Corpus linguistics and stylistics

Stylistics

“Stylistics is the study of literature using methods, theories and concepts from linguistics” (Leech and Short 2007:1), it is "[...] the study of the relationship between linguistic form and literary function [...]” (Leech and Short 2007:3)

Style

Style is an idiosyncratic way of performing a particular action. It can be non-linguistic or it can be linguistic.

“Style is a way in which language is used [...] style consists in choices made from the repertoire of the language [...] Stylistic choice is limited to those aspects of linguistic choice which concern alternative ways of rendering the same subject matter” (Leech and Short 2007:31)

“[...] the recognition and analysis of styles are squarely based on comparison.” (Enkvist 1973: 25-26)

“We match the text against another body of texts which we might label as norm, this norm being chosen because it is contextually relevant as a background for the text. […] Features whose densities are significantly different in the text and in the norm are style markers for the text in relation to the norm used. A change of norm may result in a different inventory of style markers.

The norm may be chosen from a wide field. One portion of a text may be matched against other portions or the whole of the same text. One text may be compared to other texts. Or the text may be set against an imaginary norm that only exists in a critic’s mind” (Enkvist 1973: 25-26)

Corpus linguistics + stylistics = corpus stylistics

  • The advent of corpora, and the availability of a range of corpus-based techniques, have opened up new avenues in the study of literature, and prose fiction in particular.
  • The ‘corpus turn’ (Leech and Short 2007:284) refers to the on-going trend in stylistics to use methods and tools from corpus-linguistics for the analysis of literary and other texts.
  • Usually referred to as corpus-stylistics

Intra-textual vs. inter-textual approaches to electronic text analysis (Adolphs 2006):

Intra-textual: analysis of an individual text (e.g. via concordances, collocations, etc.)

Inter-textual: comparison of an individual text with other related texts or with a larger corpus

Corpus approaches and genre style

  • Biber (1988) – multivariate statistical techniques

factor analysis; many different variables; variables = linguistic features (e.g. passive constructions)

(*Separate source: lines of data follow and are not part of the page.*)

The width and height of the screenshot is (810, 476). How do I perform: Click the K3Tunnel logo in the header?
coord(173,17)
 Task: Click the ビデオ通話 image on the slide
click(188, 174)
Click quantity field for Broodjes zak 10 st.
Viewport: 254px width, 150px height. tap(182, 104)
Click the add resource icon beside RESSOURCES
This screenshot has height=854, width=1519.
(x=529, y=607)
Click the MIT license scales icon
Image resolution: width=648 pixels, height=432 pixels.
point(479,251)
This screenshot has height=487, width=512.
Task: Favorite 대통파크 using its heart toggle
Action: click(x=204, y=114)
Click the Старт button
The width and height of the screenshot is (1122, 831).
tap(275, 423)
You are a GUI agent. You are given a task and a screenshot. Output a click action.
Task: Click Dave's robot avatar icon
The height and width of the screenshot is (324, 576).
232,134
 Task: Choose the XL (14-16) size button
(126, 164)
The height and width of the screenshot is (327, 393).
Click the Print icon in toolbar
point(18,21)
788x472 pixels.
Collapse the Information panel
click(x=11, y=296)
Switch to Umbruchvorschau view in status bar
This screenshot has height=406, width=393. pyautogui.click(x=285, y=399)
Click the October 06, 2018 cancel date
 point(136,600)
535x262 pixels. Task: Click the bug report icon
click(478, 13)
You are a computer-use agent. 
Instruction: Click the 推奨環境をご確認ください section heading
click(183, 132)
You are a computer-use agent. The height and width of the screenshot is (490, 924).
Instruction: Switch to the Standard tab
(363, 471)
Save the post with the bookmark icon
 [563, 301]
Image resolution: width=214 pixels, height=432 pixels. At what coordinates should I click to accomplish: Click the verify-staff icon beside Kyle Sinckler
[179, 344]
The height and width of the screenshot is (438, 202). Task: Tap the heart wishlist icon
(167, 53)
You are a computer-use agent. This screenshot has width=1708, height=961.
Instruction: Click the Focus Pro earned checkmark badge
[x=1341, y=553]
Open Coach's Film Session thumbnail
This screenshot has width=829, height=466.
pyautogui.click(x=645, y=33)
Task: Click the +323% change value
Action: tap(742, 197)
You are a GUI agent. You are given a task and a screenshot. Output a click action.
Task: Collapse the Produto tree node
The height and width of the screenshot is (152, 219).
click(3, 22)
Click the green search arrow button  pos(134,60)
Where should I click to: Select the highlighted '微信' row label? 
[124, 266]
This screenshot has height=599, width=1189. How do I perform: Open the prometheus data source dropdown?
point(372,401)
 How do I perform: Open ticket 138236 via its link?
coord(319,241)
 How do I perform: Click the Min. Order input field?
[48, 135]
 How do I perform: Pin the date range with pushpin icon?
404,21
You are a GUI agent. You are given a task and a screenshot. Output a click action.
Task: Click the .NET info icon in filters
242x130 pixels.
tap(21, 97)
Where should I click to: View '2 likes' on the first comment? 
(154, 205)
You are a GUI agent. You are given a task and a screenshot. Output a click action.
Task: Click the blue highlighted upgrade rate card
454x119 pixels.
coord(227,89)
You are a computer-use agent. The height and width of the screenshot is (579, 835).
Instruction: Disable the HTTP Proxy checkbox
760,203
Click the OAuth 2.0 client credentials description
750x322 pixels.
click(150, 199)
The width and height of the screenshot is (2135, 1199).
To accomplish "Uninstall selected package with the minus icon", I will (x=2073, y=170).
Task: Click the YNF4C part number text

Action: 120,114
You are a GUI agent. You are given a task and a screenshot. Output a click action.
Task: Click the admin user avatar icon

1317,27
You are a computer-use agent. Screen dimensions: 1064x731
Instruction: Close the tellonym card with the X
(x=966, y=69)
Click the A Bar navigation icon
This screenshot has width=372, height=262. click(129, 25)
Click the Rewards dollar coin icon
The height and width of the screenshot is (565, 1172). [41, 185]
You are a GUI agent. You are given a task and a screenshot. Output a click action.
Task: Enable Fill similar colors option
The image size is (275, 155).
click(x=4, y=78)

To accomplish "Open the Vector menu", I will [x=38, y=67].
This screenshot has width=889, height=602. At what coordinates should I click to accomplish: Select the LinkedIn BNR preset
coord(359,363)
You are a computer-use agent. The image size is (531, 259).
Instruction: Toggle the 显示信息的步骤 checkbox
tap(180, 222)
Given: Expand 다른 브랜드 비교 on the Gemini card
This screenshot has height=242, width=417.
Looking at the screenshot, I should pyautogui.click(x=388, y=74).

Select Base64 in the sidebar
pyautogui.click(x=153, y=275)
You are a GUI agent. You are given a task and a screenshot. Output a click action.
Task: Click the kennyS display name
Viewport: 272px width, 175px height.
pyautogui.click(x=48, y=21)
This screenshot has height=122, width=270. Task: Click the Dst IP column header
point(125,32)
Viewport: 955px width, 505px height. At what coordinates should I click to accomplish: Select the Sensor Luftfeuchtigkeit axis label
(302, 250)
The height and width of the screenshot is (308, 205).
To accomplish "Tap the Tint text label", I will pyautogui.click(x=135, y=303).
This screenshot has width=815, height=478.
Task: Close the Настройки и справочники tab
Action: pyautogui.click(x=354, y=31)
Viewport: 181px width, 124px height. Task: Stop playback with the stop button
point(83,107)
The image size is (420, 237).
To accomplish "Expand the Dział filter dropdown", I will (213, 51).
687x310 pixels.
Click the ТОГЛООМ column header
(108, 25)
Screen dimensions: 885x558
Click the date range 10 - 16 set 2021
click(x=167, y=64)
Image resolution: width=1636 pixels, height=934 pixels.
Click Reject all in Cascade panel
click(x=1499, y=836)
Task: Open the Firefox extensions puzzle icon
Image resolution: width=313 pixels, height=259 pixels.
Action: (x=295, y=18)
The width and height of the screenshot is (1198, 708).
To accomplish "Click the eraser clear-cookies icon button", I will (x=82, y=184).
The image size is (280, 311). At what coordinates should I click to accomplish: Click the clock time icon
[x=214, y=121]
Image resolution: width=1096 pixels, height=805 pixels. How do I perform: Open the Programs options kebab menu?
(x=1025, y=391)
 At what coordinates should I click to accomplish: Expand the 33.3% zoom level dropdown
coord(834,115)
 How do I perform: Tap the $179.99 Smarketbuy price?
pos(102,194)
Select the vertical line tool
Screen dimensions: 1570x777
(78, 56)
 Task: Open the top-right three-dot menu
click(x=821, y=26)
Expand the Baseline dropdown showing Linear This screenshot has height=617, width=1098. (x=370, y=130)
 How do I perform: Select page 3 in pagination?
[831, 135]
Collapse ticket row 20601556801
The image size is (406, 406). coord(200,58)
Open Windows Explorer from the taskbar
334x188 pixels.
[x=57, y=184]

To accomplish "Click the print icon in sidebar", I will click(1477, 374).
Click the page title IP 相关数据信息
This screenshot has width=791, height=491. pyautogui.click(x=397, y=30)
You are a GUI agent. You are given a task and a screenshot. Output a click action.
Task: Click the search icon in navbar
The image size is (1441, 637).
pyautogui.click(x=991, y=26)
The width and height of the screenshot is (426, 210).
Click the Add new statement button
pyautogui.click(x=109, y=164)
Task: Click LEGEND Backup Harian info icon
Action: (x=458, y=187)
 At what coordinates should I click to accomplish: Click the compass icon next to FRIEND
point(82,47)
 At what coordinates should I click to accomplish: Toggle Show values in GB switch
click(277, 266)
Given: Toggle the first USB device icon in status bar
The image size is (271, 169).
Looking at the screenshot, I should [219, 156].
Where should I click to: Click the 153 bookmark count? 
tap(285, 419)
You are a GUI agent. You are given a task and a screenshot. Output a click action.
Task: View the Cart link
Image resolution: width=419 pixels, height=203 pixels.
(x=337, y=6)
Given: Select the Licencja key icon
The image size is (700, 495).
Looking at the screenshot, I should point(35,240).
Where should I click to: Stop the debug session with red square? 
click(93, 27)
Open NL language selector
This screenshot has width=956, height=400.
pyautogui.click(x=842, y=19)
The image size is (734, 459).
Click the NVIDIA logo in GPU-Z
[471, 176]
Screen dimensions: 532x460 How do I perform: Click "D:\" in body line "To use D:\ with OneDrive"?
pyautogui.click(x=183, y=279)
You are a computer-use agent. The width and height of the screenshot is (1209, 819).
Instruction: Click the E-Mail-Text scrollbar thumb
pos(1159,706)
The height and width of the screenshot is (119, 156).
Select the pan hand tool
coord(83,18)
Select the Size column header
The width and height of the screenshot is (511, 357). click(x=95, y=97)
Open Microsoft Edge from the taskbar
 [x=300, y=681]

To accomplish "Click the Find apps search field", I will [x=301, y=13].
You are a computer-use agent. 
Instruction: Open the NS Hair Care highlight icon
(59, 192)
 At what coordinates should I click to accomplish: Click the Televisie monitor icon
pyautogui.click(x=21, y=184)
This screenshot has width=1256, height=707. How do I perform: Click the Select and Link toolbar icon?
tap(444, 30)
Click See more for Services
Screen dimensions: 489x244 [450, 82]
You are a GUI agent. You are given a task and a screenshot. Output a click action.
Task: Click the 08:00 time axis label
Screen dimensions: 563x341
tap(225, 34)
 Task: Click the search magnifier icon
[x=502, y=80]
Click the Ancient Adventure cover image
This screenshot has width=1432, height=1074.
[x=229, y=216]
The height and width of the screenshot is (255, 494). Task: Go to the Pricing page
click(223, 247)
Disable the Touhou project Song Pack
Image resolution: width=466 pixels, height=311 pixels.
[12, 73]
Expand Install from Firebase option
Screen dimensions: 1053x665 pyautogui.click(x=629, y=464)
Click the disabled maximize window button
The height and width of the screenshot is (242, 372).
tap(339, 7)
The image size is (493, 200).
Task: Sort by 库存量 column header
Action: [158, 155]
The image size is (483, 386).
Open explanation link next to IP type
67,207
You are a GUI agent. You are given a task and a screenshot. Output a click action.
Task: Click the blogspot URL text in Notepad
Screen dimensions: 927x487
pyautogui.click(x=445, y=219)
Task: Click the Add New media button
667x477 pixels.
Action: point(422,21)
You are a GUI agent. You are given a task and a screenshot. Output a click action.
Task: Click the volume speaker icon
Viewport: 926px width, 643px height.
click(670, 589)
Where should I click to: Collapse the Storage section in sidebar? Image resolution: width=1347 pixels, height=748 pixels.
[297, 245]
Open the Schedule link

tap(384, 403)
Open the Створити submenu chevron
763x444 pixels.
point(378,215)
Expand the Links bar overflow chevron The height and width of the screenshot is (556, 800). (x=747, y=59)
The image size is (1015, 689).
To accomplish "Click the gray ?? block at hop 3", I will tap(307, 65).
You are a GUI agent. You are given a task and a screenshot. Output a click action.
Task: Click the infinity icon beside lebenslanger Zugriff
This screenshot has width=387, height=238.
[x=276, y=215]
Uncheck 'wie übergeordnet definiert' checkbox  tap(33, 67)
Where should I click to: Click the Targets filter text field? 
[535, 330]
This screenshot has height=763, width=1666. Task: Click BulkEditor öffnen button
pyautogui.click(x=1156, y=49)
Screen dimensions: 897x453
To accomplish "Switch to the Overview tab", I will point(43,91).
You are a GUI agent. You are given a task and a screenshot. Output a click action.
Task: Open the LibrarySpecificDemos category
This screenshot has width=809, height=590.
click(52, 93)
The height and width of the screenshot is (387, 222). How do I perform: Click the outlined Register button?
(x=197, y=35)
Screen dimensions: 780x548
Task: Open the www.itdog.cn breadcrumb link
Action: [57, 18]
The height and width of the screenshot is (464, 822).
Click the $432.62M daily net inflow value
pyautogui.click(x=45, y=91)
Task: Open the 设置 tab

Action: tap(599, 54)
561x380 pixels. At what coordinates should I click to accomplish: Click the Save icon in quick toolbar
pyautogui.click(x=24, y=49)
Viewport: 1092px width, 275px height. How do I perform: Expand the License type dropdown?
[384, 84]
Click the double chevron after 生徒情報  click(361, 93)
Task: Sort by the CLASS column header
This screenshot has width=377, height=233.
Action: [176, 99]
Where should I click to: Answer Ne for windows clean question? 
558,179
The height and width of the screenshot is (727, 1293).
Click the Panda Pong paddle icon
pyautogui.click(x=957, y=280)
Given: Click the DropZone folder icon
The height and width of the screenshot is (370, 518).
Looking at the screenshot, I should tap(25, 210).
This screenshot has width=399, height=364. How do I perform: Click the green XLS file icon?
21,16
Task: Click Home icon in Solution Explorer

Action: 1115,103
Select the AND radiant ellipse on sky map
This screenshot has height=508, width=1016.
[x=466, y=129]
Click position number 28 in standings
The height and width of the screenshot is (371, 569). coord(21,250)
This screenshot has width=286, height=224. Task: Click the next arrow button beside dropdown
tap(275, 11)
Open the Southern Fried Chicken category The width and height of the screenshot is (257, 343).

  • e.g. Narrative versus non-narrative texts

important variables = past tense verbs, 3rd person pronouns, perfect aspect, present participle clauses; High scores = narrative; Low scores = non-narrative

Corpus approaches and authorial style

  • Studies attempting to ‘fingerprint’ authors: i.e. to identify linguistic items that distinguish the works by one author from those of others.
  • Burrows (1987) study of Jane Austen’s novels focusing on closed-class words, such as the, and, of, a andto.
  • Burrows found that these words can distinguish the works of different authors, different novels, and even the words spoken by different characters.
  • Hoover (2002) studied a series of corpora containing chunks from novels by different authors.
  • The distribution of the 300 most frequent words in the corpus correctly clusters 15 out of 17 novels.

Corpus approaches and text style

  • Stubbs’s (2005) study of Joseph Conrad’s Heart of Darkness.
  • Comparison between word frequencies in Heart of Darkness and in the ‘Imaginative Writing’ section of the BNC
  • Connection between key-words and Enkvist’s ‘style markers’
  • Stubbs noticed words expressing vagueness and uncertainty were more frequent in Heart of Darkness: ‘as though’, ‘seemed’, ‘kind of’, ‘sort of’.
  • Stubbs shows how the application of corpus methods can provide further justification for well-established interpretations, and new insights into the language and meaning potential of the text.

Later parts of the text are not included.